Does NY’s new law ending religious exemptions for vaccination “attack religious freedom”?

A defense of public health, or an attack on religious freedom? New York legislators passed a law late yesterday ending the religious exemption on vaccination requirements, leaving in place only an exemption for medical necessity. Andrew Cuomo wasted no time signing the bill, which took effect immediately — but not without angry protests over the infringement on religious rights:

“We are facing an unprecedented public health crisis,” said Sen. Brad Hoylman, D-Manhattan and the sponsor of the legislation in the Senate. “The atrocious peddlers of junk science and fraudulent medicine who we know as anti-vaxxers have spent years sowing unwarranted doubt and fear, but it is time for legislators to confront them head on.”

Hundreds of parents of unvaccinated children gathered at New York’s Capitol before the vote to protest what several called an assault on religious freedom.

“People came to this country to get away from exactly this kind of stuff,” said Stan Yung, a Long Island attorney who has three children.

Yung, who is Russian Orthodox, said he has religious views and health concerns that will prevent him from vaccinating his three young children. His family, he said, may consider leaving the state if the bill is signed into law.

This wasn’t a slam dunk in the state legislature. The bill only passed by ten votes in the state senate, 36-26, and the gap wasn’t much wider in the assembly, 77-53. The controversy over religious freedom turned out to be a bigger hurdle than some might have thought, especially in deep-blue New York. Expect more political backlash as the law goes into effect over the next 30 days, as parents will face new demands to submit vaccination records.

Part of the problem is that the religious exemption had no real controls on it. Many people used it in connection to legitimate religious doctrine, but as one person notes in the PIX 11 news report, many others used it as a means for their personal opposition to vaccines regardless of religious issues. The combination of the two left a lot of children without immunity and susceptible to exposure through travel or immigration, from a disease that the CDC declared eliminated in the US less than twenty years ago.

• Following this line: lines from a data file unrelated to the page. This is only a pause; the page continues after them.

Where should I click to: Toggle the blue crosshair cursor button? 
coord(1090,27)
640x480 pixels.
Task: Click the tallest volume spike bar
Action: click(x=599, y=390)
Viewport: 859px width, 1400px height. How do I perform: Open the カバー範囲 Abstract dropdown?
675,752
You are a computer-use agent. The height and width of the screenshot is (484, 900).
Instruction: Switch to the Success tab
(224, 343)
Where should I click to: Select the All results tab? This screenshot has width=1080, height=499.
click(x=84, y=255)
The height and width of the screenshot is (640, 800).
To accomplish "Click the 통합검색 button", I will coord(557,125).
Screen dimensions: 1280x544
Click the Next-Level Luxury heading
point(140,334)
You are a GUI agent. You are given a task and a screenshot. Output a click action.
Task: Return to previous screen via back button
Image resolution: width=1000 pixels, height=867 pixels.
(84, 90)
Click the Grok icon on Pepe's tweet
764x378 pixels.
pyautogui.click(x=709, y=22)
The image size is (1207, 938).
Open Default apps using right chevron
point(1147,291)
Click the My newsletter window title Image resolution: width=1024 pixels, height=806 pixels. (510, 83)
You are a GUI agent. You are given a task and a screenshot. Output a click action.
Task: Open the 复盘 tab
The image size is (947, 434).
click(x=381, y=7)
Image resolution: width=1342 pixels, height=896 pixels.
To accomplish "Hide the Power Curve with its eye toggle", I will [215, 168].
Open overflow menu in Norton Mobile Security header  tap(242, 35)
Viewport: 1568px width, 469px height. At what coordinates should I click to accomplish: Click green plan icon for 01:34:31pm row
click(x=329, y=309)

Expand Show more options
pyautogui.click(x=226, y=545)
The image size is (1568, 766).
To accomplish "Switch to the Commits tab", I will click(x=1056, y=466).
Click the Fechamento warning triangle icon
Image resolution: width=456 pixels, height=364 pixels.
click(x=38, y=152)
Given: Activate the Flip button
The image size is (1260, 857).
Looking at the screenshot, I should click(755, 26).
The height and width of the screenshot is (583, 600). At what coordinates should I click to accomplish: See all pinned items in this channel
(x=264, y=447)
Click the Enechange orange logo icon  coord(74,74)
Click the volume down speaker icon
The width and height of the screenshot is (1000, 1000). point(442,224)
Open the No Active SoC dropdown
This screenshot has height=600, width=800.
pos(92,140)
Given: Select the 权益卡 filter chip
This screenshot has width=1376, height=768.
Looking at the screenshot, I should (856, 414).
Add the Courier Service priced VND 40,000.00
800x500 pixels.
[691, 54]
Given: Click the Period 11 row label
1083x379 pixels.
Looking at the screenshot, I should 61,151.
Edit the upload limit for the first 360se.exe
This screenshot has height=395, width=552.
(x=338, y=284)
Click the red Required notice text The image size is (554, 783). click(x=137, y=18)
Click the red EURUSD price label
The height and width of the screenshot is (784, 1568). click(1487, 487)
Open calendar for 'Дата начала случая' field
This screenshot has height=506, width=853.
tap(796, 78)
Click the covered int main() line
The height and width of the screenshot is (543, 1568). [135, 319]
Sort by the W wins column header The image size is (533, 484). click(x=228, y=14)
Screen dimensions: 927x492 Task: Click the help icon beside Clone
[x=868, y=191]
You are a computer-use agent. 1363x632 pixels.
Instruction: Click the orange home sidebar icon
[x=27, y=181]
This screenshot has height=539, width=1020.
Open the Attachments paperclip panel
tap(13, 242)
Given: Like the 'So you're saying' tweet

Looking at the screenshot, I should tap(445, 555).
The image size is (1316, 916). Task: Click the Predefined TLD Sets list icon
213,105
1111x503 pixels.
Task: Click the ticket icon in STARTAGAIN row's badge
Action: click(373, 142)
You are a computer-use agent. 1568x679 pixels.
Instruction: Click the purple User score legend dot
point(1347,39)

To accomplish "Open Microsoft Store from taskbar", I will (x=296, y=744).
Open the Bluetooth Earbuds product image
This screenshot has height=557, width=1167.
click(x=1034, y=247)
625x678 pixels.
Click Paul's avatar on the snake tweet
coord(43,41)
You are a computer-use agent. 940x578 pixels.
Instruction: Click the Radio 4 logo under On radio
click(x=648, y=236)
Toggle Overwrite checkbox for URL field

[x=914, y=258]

Regardless of what Yung says, people don’t come to the US just to get away from required vaccinations. Schools have required vaccinations for more than a century, with the Supreme Court approving the authority for such requirements in a 1905 case. Plenty of people have emigrated to the US since that time, and almost all of them get vaccinated at some point. An argument might be made, in fact, that the generally excellent health of the US population might be a bigger draw than some largely mythical ability to avoid vaccinations.

Perhaps if a solid test for religious exemptions could be developed that locks out the anti-vaxx manipulations of such loopholes, then the state might be able to make such a thing work. The epidemics of measles in New York and other states make it pretty clear, however, that these policies present a public-health danger, especially when it becomes faddish to exploit that loophole. Parents are required to send their children to schools, usually public schools, where unvaccinated children could put their own children in danger, which means that the schools have a responsibility to minimize that danger as much as possible. Vaccinations have been proven effective and reliable in mitigating — and until recently, eliminating — that danger.

The free expression of religious doctrine should be a high priority in American life, and too often is encroached by the nanny state. That’s why we passed the Religious Freedom Restoration Act (RFRA) at the federal level and in many states, and required strict scrutiny on laws and regulation that cross that First Amendment line. In this case, though, serious diseases threaten public health when required participation in education leaves children vulnerable, which crosses into a clear state interest that would easily survive strict scrutiny. New York made the right decision in this case.